Problem to work on: Scan the data below for lines holding the word "agent", and copy each line found.

Extracted material:
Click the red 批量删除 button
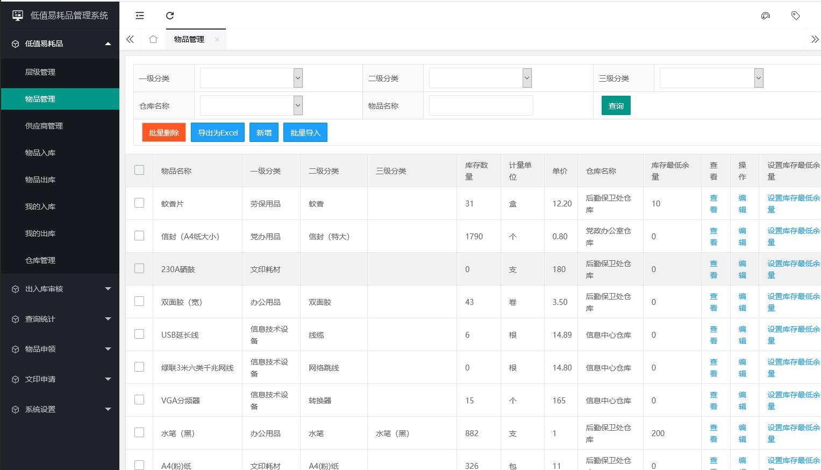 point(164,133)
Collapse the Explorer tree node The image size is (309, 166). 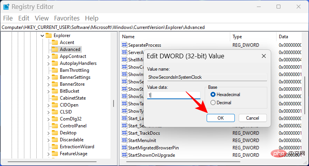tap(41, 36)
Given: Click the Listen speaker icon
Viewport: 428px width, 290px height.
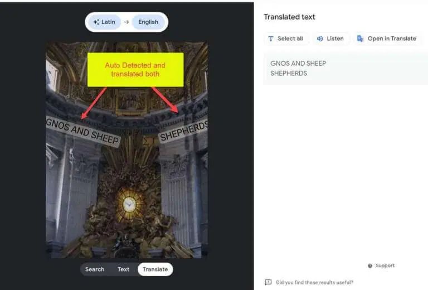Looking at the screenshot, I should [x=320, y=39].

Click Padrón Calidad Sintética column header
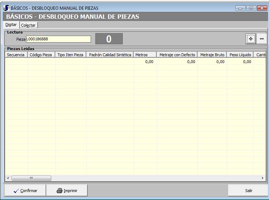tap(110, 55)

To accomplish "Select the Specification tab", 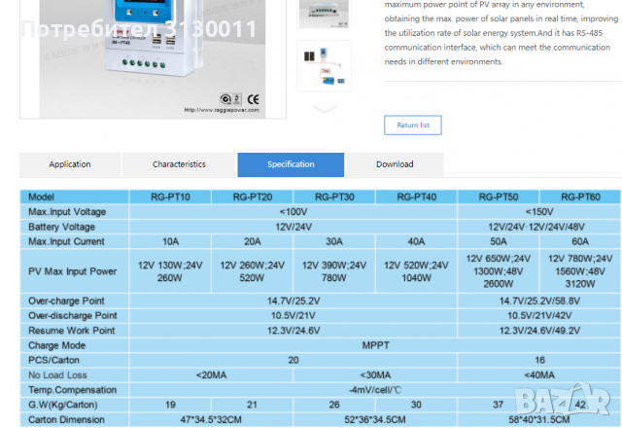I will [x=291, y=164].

---

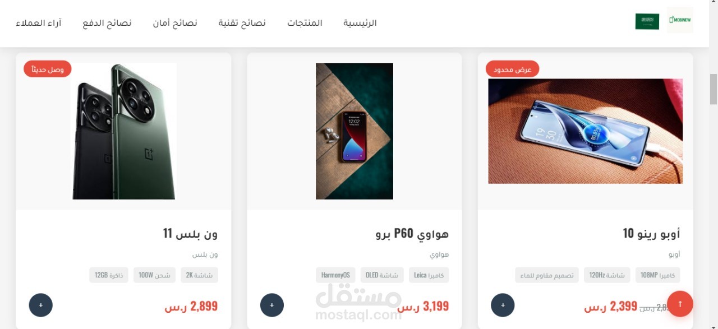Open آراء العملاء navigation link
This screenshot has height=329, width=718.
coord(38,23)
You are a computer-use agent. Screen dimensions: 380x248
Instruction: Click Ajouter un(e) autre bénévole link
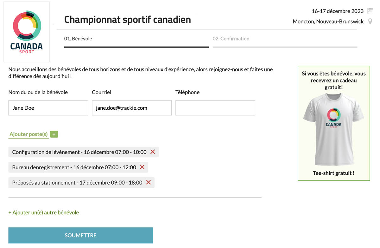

--

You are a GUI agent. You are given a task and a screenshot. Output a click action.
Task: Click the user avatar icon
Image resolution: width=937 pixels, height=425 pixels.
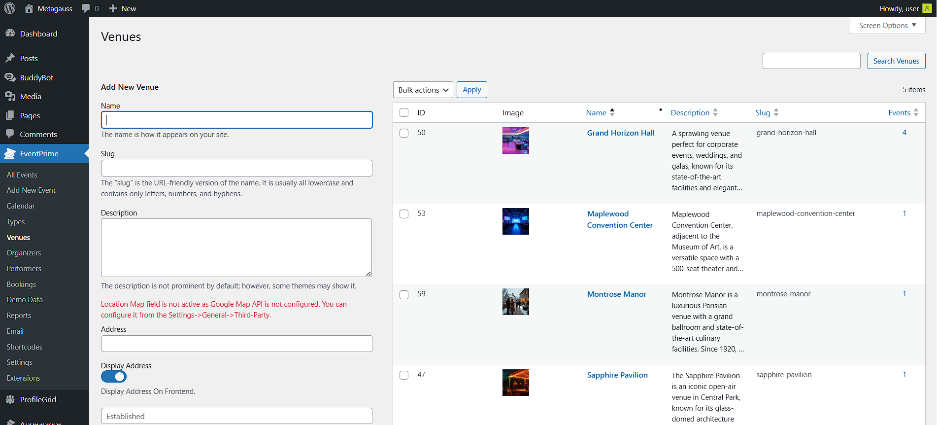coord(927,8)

Your solution:
You are a computer-use agent. Screen dimensions: 380x248
You are a GUI agent. You are given a task and a screenshot. Output a click action.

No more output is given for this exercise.